Entries from a dataset
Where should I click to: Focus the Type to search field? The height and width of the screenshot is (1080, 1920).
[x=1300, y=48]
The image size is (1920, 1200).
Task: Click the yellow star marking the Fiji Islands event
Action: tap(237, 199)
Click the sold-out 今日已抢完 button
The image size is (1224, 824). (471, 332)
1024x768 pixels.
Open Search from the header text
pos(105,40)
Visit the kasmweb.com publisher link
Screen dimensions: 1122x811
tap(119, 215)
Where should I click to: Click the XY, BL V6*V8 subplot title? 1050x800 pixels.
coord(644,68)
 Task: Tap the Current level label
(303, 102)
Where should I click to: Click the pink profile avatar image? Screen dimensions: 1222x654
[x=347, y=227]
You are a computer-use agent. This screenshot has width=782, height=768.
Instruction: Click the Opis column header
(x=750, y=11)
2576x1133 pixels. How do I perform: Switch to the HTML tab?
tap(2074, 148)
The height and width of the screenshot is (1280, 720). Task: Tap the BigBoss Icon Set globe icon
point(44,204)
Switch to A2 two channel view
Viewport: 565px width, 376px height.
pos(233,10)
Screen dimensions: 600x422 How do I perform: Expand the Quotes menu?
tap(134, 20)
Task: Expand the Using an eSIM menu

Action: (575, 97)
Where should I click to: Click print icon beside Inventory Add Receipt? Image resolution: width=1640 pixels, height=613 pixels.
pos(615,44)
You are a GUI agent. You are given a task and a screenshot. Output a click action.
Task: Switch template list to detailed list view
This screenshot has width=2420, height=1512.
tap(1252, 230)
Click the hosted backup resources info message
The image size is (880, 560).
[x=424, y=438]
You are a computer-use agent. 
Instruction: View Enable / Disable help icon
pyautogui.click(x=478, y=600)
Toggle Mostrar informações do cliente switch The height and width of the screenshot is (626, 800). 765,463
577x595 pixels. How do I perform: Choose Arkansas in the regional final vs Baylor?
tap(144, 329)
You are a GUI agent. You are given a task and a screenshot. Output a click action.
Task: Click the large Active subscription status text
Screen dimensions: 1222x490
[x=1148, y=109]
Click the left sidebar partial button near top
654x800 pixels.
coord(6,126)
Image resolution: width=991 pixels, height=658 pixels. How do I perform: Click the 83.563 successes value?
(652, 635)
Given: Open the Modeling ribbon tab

[OBJECTIVE]
Which lines of the listing above contain the word "Expand"? Pull out each such line, treating the match as case-sensitive.

[RESULT FOR THIS EXERCISE]
Screen dimensions: 600x422 How do I perform: Expand the Quotes menu?
Task: Expand the Using an eSIM menu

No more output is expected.